*Tarefa do exercício*
Reproduza sem alterações os registros desde a linha que contém "Where should I" até o fim dos registros, incluindo ambas as extremidades. Deixe as imagens fora da resposta.

*Dados para processar*
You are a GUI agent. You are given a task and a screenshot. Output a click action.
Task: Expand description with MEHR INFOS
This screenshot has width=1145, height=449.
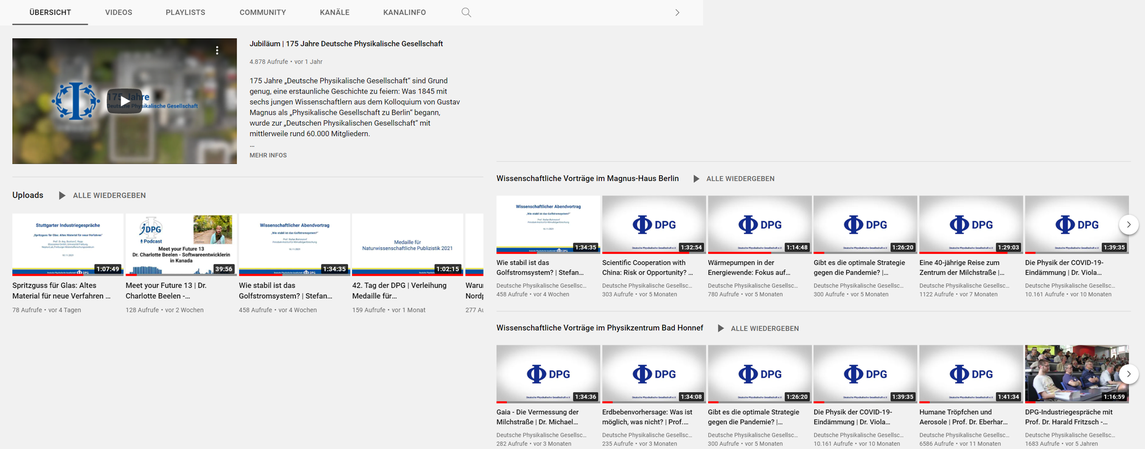click(268, 155)
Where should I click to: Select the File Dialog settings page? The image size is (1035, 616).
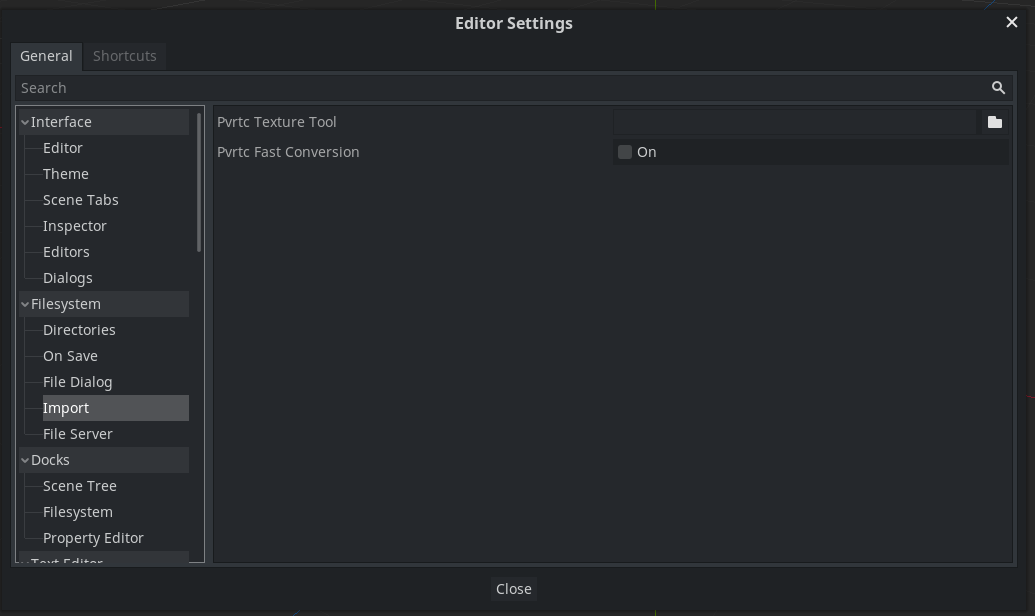tap(77, 381)
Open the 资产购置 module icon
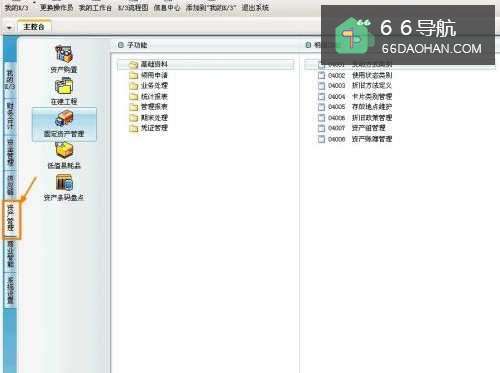The width and height of the screenshot is (500, 373). [64, 59]
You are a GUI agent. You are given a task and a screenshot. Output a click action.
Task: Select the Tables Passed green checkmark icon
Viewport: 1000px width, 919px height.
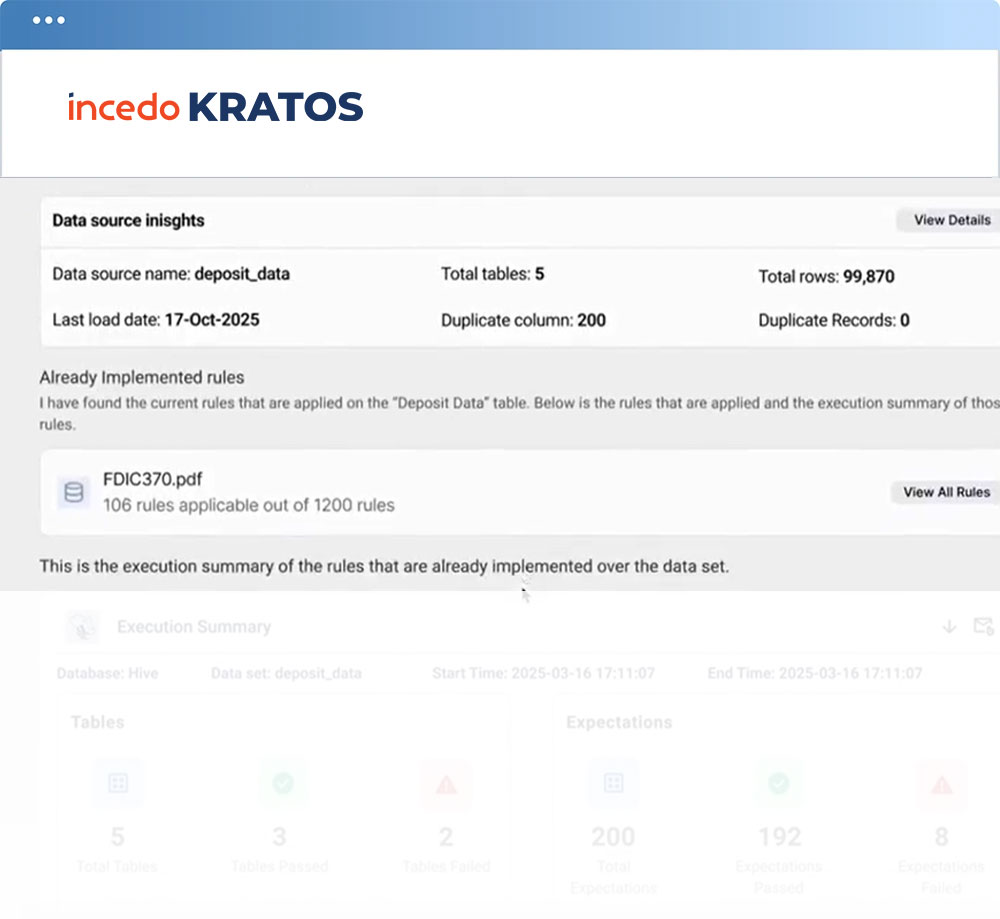[x=281, y=784]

*Resposta abaixo*
Where should I click to: Select the File Dialog settings page? The image size is (1035, 616).
tap(77, 381)
Open the 资产购置 module icon
The width and height of the screenshot is (500, 373). [64, 59]
You are a GUI agent. You are given a task and a screenshot. Output a click action.
Task: Select the Tables Passed green checkmark icon
Viewport: 1000px width, 919px height.
[x=281, y=784]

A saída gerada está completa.